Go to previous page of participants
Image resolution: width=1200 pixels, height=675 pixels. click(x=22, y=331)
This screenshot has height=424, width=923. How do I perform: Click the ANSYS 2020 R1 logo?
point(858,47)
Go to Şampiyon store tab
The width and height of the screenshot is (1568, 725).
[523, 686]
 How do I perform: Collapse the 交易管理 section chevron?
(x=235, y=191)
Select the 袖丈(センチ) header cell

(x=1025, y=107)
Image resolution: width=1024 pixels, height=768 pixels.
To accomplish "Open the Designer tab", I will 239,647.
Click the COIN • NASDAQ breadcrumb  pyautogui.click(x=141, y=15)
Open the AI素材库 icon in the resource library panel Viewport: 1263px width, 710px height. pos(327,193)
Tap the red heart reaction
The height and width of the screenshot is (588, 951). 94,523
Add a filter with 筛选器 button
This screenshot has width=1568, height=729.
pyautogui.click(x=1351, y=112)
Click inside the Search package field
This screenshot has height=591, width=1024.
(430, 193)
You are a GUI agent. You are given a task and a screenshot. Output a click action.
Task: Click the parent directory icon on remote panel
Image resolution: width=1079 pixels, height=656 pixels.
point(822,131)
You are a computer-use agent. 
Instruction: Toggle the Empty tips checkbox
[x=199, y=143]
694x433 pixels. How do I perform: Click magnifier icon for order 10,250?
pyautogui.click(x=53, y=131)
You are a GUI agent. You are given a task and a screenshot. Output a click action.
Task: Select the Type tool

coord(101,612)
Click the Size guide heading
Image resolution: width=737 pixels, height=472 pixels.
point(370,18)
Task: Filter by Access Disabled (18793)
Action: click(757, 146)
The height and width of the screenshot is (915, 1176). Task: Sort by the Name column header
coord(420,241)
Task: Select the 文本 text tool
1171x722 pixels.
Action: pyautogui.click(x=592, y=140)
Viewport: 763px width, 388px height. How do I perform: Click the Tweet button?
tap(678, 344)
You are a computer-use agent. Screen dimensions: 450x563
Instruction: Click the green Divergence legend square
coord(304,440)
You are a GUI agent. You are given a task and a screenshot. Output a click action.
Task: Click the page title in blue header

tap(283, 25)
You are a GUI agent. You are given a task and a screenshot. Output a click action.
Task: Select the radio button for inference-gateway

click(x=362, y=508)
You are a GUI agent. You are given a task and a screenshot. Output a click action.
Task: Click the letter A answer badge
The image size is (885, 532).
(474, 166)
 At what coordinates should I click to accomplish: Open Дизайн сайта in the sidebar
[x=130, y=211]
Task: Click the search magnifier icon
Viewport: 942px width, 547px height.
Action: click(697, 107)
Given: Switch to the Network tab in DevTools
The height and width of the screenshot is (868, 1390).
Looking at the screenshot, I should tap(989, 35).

****************************************

_Exercise objective_:
All lines from the one with "694x433 pixels. How" to the end of the listing are to be printed exactly as given, both ends included.

_Answer section_:
694x433 pixels. How do I perform: Click magnifier icon for order 10,250?
pyautogui.click(x=53, y=131)
You are a GUI agent. You are given a task and a screenshot. Output a click action.
Task: Select the Type tool

coord(101,612)
Click the Size guide heading
Image resolution: width=737 pixels, height=472 pixels.
point(370,18)
Task: Filter by Access Disabled (18793)
Action: click(757, 146)
The height and width of the screenshot is (915, 1176). Task: Sort by the Name column header
coord(420,241)
Task: Select the 文本 text tool
1171x722 pixels.
Action: pyautogui.click(x=592, y=140)
Viewport: 763px width, 388px height. How do I perform: Click the Tweet button?
tap(678, 344)
You are a computer-use agent. Screen dimensions: 450x563
Instruction: Click the green Divergence legend square
coord(304,440)
You are a GUI agent. You are given a task and a screenshot. Output a click action.
Task: Click the page title in blue header

tap(283, 25)
You are a GUI agent. You are given a task and a screenshot. Output a click action.
Task: Select the radio button for inference-gateway

click(x=362, y=508)
You are a GUI agent. You are given a task and a screenshot. Output a click action.
Task: Click the letter A answer badge
The image size is (885, 532).
(474, 166)
 At what coordinates should I click to accomplish: Open Дизайн сайта in the sidebar
[x=130, y=211]
Task: Click the search magnifier icon
Viewport: 942px width, 547px height.
Action: click(697, 107)
Given: Switch to the Network tab in DevTools
The height and width of the screenshot is (868, 1390).
Looking at the screenshot, I should tap(989, 35).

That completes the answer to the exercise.